Sunday, February 13, 2005

Many years ago, during Spring Break, accompanying my daughter Jessica to the East Coast to visit some colleges she was interested in attending, I thought that while she was interviewing I might hop a local train from New York City to Larchmont, the little suburban town where I'd lived from age 5 to age 25, when I got married.

I hadn't been back "home" in a very long time, and I was possessed by a yearning for the old and familiar. Nevada, Mo., hadn't yet become home, and I figured I'd been away too long.

When I reached Larchmont's little railroad station, in the middle of town, I recognized the bank but not the stores. There were a lot more stores than when I lived here. This little clothing store here, for instance, was once a hardware store where I'd bought a couple of clamps for my model planes. Well, that had been 20 years ago. And this jewelry store was once a music store, where I used to buy 33 rpm records of Glenn Miller and Benny Goodman. Well, that had been 20 years earlier. With the advent of the CD, my records would soon be collectors' items.

On this particular day, since I hadn't driven a car, and had never been thriftless enough to hire a cab, I now started to walk the roughly two miles from the railroad station to my old house.

It was a beautiful, warm and sunny early afternoon, and I felt really good.

As I walked up Chatsworth Avenue, then Mountain Avenue, toward my old home, I noticed that there were new houses in places that had been open fields. We kids had used these flat fields to play all sorts of games. We hadn't known that, in the adults' eyes, they were simply "vacant lots" up for sale. The one opposite my house in Normandy Lane, for instance, had been a favorite "venue" for the neighborhood gang to play softball and football for roughly 10 years. It had long seemed a blessing to us, and which we, as typical kids, had long taken for granted. I'd come to know the lay of the land intimately, the gradual rising of the land as it stretched from home plate out to second base and beyond; the pool of dirty water that collected around home plate after a hard rain; the wire fence between right field and the glassed-in porch atop Mr. Daitch's garage (which one of us had shattered with a foul ball).

Now, revisiting the place after so long, I discovered that someone had built an ugly house on the premises. Well, I hadn't seen it for 20 years.

Where, I wondered, would today's neighborhood kids go to play a pick-up game of softball? But, come to think of it, there seemed very few kids in sight. My parents had been the famous post-World War Two generation, the famous "Silent Generation," who had come back from Europe to populate the U.S. suburbs with children and silently mind their own business.

As long as I was in Larchmont, I figured I might as well trot over to Barnard Road School, where I'd gone to kindergarten through 6th grade. It was -- and is -- a beautiful building made of granite, built in the 1920's in the ornate style common to public buildings in those days, when labor and building materials were cheap. When I first arrived on foot, shortly before lunch, class was in session, and I had a chance to walk around the building and observe its niceties that had escaped me when I was a student here.

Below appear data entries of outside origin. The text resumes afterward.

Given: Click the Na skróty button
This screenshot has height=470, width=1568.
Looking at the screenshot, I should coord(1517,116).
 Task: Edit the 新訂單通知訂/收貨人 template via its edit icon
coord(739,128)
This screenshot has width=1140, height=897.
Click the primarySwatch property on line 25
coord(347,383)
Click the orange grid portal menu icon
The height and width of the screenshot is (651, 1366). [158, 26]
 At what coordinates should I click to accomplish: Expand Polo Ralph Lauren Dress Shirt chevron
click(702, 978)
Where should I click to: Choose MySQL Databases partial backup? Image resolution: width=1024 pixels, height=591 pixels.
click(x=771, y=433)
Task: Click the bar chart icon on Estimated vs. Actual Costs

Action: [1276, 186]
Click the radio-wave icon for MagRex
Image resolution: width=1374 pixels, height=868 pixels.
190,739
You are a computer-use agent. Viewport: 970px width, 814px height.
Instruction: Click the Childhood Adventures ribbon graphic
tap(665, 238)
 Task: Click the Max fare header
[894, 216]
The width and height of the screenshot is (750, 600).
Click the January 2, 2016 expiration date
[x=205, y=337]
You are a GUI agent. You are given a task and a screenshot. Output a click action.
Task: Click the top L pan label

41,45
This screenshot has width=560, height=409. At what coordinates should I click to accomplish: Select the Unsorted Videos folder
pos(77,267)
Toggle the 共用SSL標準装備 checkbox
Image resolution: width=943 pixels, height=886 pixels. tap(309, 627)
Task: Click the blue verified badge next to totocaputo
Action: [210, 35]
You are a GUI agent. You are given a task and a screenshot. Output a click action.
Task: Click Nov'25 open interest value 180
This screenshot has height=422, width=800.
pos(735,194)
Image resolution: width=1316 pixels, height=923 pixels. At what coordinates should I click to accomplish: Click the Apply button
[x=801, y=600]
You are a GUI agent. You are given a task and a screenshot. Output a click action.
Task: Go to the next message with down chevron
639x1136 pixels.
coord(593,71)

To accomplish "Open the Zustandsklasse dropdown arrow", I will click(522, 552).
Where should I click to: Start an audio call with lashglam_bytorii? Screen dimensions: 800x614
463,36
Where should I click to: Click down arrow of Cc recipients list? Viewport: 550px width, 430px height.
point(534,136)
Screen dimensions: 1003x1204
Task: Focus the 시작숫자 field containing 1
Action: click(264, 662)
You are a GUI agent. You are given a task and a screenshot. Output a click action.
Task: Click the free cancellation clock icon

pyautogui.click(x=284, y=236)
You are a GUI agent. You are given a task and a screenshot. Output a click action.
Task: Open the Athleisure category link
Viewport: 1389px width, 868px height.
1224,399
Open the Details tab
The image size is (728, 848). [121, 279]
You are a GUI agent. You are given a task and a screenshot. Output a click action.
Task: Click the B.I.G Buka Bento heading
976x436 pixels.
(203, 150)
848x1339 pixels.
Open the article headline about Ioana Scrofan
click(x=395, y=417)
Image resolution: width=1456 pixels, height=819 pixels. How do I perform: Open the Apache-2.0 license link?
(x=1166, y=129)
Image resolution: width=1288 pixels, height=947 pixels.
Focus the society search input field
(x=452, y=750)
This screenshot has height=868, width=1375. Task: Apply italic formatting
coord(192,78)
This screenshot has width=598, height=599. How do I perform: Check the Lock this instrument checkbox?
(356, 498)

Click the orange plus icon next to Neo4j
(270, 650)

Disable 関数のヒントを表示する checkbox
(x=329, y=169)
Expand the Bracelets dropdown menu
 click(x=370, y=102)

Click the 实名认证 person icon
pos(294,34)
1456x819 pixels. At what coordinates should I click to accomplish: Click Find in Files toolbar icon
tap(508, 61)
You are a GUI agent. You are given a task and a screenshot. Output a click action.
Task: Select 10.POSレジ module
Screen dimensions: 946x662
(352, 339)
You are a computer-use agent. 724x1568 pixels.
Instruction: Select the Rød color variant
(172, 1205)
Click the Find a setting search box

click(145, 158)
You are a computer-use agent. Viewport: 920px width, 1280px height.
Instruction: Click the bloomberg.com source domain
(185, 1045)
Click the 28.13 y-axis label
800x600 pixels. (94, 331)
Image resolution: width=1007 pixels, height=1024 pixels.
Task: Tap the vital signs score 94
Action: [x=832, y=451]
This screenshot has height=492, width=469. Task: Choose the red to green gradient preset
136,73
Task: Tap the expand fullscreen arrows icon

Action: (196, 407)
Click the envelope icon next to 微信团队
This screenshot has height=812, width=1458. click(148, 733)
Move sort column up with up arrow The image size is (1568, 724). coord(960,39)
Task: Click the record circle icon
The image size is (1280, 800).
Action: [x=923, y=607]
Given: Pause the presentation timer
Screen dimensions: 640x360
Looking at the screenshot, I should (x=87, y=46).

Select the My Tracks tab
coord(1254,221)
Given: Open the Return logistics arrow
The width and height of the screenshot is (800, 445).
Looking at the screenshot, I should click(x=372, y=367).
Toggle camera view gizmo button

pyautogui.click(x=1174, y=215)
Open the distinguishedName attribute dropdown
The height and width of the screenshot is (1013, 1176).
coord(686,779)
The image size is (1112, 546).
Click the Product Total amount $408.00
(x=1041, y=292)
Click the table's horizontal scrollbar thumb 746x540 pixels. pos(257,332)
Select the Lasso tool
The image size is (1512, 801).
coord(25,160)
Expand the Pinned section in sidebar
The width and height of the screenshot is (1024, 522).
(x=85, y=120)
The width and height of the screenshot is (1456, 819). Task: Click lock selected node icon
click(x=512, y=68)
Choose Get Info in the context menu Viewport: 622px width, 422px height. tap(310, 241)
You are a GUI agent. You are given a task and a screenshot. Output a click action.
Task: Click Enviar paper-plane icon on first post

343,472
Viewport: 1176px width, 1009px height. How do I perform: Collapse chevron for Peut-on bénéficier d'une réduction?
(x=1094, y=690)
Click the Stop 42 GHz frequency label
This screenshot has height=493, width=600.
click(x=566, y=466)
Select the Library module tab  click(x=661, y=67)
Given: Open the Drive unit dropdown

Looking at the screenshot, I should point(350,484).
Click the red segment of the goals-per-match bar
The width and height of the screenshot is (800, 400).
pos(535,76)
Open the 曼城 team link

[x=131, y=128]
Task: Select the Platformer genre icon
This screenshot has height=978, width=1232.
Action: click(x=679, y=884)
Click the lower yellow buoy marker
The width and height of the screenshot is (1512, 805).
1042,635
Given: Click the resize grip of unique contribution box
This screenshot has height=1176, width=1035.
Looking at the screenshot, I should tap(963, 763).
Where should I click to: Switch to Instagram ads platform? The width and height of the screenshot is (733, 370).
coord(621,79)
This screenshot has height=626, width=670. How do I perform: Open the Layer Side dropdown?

When a bell rang, a moment passed before the heavy oak doors flew open and a mob of chattering kids emerged.

What surprised me were the numerous black and oriental faces. In my day, some 15 years earlier, the era of "separate but equal," there was only one Negro, Willy Drake, who was in my class and who carried himself defensively, like the social pariah he was, keeping to himself and speaking to no one unless first spoken to. These kids today were outgoing and sociable. In my day, I hadn't thought twice about the uniformly white complexion of my classmates. After all, wasn't the whole world white? In time, it would seem to my thorough-going liberal self that some social progress was being made. But, still, at the time it was a shock I wasn't prepared for.

I would've preferred the white faces I was so used to. I hadn't taken into account the intervening years of Dr. Martin Luther King, Jr.

On the train back from Larchmont to Grand Central, I decided to visit a couple of the midtown Manhattan offices where I'd worked before I was married. The first I wanted to see was the branch office of American Oil on Lexington Avenue, where I'd worked in the early '60's, while I was taking a year's break from college. Walking up from 42nd Street, I arrived at 57th Street, where the familiar building rested. In the lobby I looked for the familiar American Oil ceramic tile logo on the wall. It wasn't there. I took the elevator to the 20th floor, got out, and was met by a host of unfamiliar faces at desks I hadn't seen before.

When I asked the receptionist at her desk in the hall, she told me American Oil no longer had a branch office since its merger with British Petroleum. Suddenly, two years of my young life seemed to have been swept away.

All the young kids I'd worked with here would be working elsewhere in the city. What was Lenny Macaluso doing? Bill McGuin?

Who did I know now who might remember all the Friday afternoons after work when we young guys gathered at the nearby bar, The Cat and the Fiddle, and imbibed a couple of drinks before riding the train for home and the weekend? Those moments seemed to have been suddenly expunged from my life.

Likewise, when I walked down to 33rd Street and 10th Avenue, on the margin of "Hell's Kitchen," I looked for the old building where I'd spent three years editing "The Official Railway Equipment Register" during the day, while, at night, I was earning my master's degree in English at Hunter College, on Park Avenue.

There was a cadre of young guys who worked with me in those pre-computer days, and I liked most of them. As with the gang of guys at American Oil, we at Railway Equipment Register gathered either in Central Park on Friday afternoons for a game of softball or in a neighborhood bar for a couple of drinks.

When I reached the location where the office building used to be, I saw with amazement that the whole building had been torn down and removed, leaving only the parking lot next door, and the Market Diner and Catholic grade school across the street. What was left was rubble.

What would be built in its place? (For this being New York City, there would surely be something built in its place. There were no such things as empty lots in Manhattan.)

I looked in the telephone directory, to see if the company had moved, but there was no listing: the company to which I had given three years of my life seemed simply to have gone out of business. Then it occurred to me: we at Railway Equipment and Publication Company had provided for the railroads a service that could now easily be provided by any railroad employee with a computer. Now that computers had become as basic an office instrument as the typewriter, our company's service to the railroads was redundant. Where were the fellows whose weddings I'd gone to?

Whose parties I'd attended? Who had shared cigarette breaks on the fire escape overlooking Pennsylvania Station?

"Ou sont les neiges d'antan?," ("Where are the snows of yesteryear?") wrote a medieval French poet, mourning the passing of his youth.

Anyone who passes into adulthood can share that feeling of sadness, but maybe only an American, who lives in a country where nothing ever remains the same from day to day, can feel it to the same degree.